* WHAT IS REQUIRED:
Copy nothing but the line with "Viewport: 1225px width, 980px" and the lines that follow it to the end of the entries below, and keep the pictures out.

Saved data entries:
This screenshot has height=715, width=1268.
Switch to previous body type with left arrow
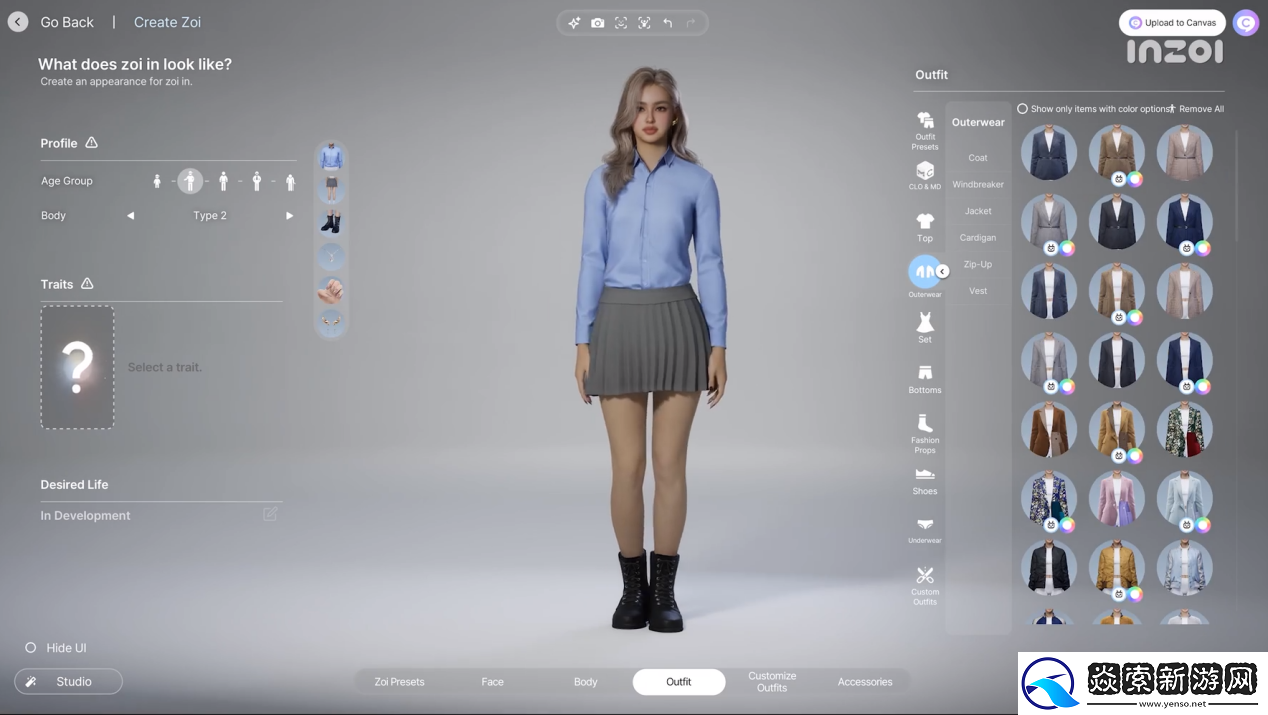coord(130,216)
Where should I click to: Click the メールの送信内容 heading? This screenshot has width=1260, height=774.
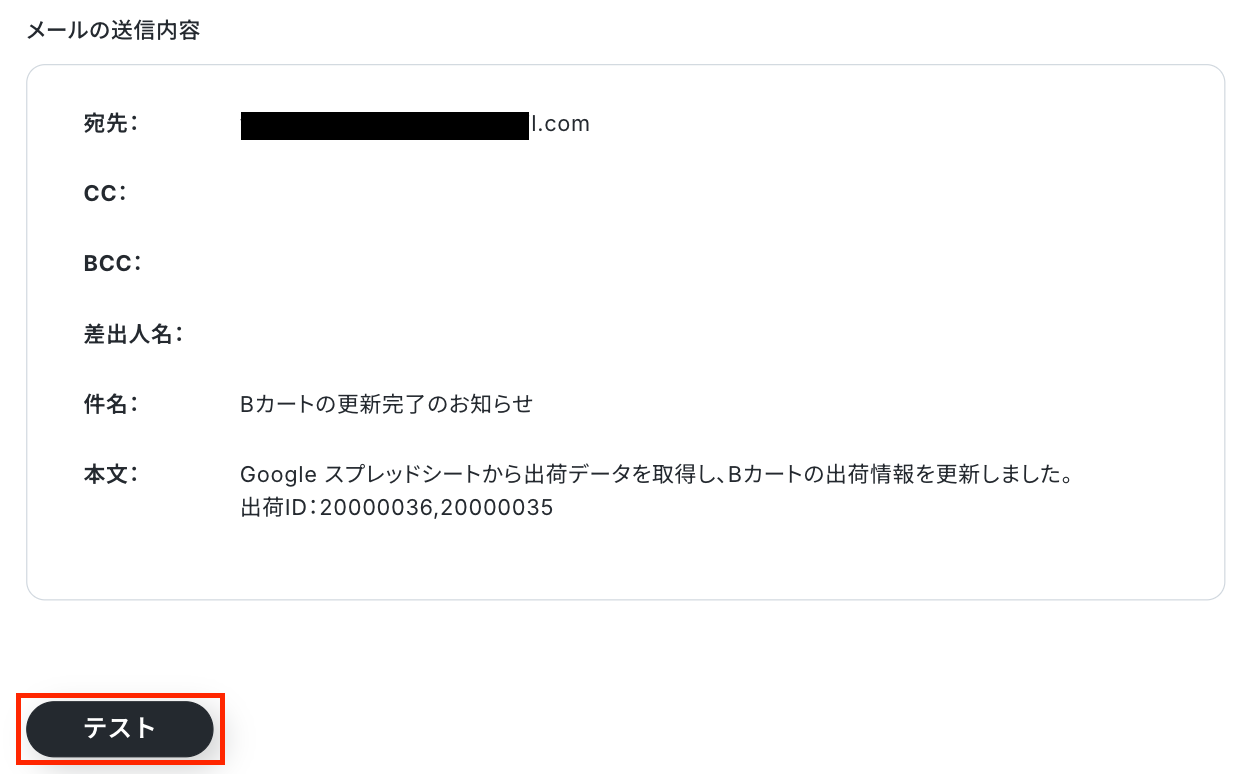coord(113,31)
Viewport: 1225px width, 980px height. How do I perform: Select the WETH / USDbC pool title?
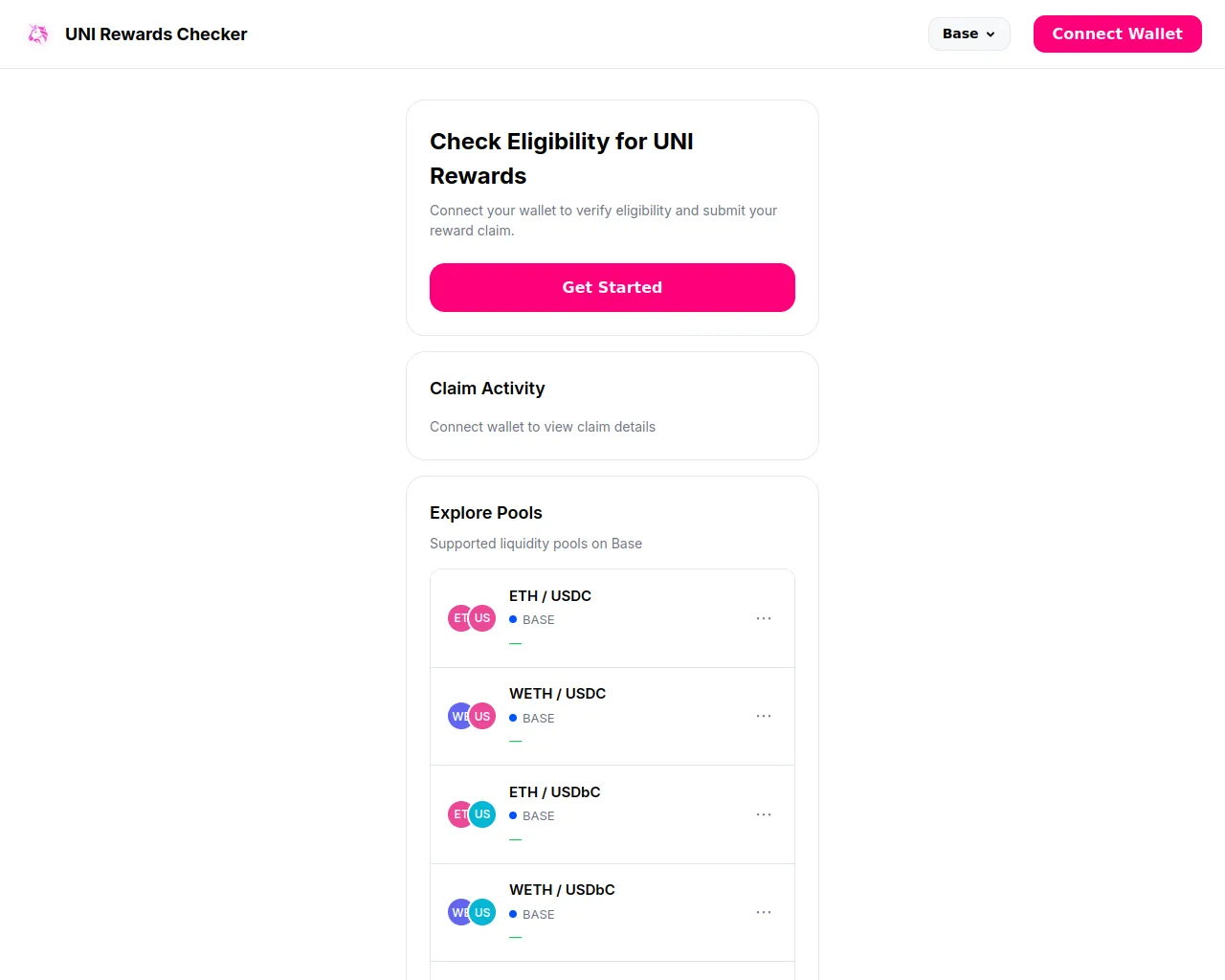(x=562, y=889)
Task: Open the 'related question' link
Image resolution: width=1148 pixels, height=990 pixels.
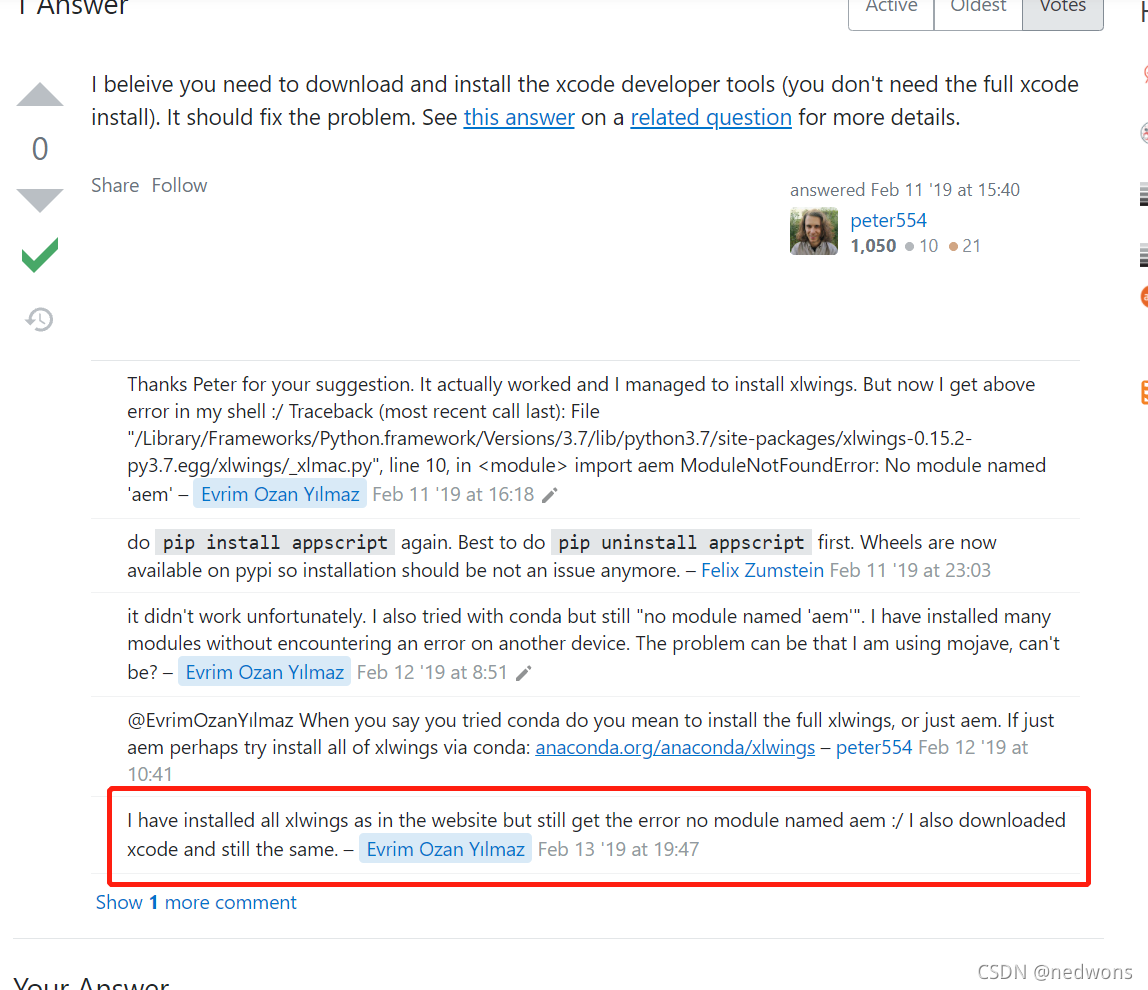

* ANSWER FOR THIS EXERCISE:
Viewport: 1225px width, 980px height. How do I perform: Select the WETH / USDbC pool title?
(x=562, y=889)
Task: Open the 'related question' link
Image resolution: width=1148 pixels, height=990 pixels.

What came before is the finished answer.